While some people choose to work longer because they enjoy it, for others it is a financial necessity when facing a long retirement. The government has addressed this issue by abolishing the default retirement age, so that staff can no longer be forced out at 65, and extending the right to request flexible working. The state pension age for women is rising to 65, in line with that for men — both will reach 66 by 2020 and 67 by 2028.
Employment rates for people in their 50s and 60s have been rising for two decades and have grown more sharply than for other age groups since the financial crisis. The rate for people aged 65 and over has climbed from 7 per cent in 2007 to 10.7 per cent. The number of self-employed over-65s has doubled in the past five years to nearly half a million.

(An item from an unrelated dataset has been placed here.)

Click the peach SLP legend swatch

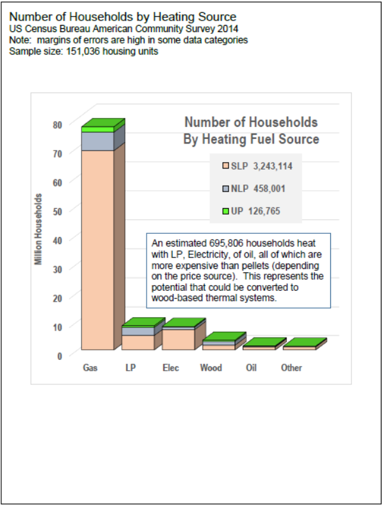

“The evidence suggests that a lot more employers are keeping people on for longer. Where there is a problem is in recruitment. People who are older find it difficult to get a job if they haven’t got one,” says Dianah Worman, adviser on diversity at the Chartered Institute of Personnel and Development.
People who are older find it difficult to get a job if they haven’t got one
Employers that fail to tackle age diversity risk losing out in the search for staff. The UK Commission for Employment and Skills says between 2012 and 2022 some 12.5m vacancies will be opened up through people leaving the workforce and an additional 2m new jobs will be created, yet only 7m young people are due to enter the workforce. Net immigration at 300,000 a year is unlikely to fill the gap. Baroness Altmann called for more apprenticeships for those over 50, flexible and part-time working and better training for line managers.
“We are in the early stages in terms of a strategic response from employers,” says Rachael Saunders, age at work director at the charity Business in the Community. BITC found that 1m people over 50 had been pushed out of the workplace during the past eight years through redundancy, ill health or “forced” early retirement.
Ms Saunders, who is working with organisations such as Nationwide Building Society and the Co-operative Group, praises outsourcer Sodexo, a finalist in BITC’s Responsible Business Awards, for a scheme to help employers understand the needs of different generations of workers.
At Stoke-based tableware manufacturer Steelite International, 360 of the company’s 877 UK employees are aged 50 or over. “Employees who have been with the company for a long time are often a fountain of knowledge,” says Louise Griffin, human resources manager.
She says it is important to carry out a review to identify what an individual needs and can offer. Flexible working and redeployment are among techniques used to find the right role. In one department, two employees who wanted to retire from full-time work agreed to share a job.
Case study: A.T. Brown
Ewen MacLeod, director of A.T. Brown, a family-owned coach hire company based in Shropshire in the west of England, says employing older workers has helped the business to grow from four employees 18 years ago to 32 today.
Currently it has four working beyond the usual retirement age and two coming up to it. The oldest employee is a 79-year-old driver who does a school run every morning in term time, and the youngest a 19-year-old apprentice mechanic.
“The main logic is economic,” Mr MacLeod says. “We have a business that peaks at two parts of the day and it suits older workers to come in in the morning, take some children to school and come in in the afternoon to take them home again.”
But, he adds: “We value the other benefits as well. They have a positive effect on younger workers and a wealth of experience they can pass on, particularly in terms of customer service.” Mr MacLeod is himself 59 and has no plans to retire.
“Anybody who discounts an employee on the basis of age is missing out,” he says. “Our older workers are not as physically fit as they once were, but the skills and experience they bring to the table more than compensate for that.”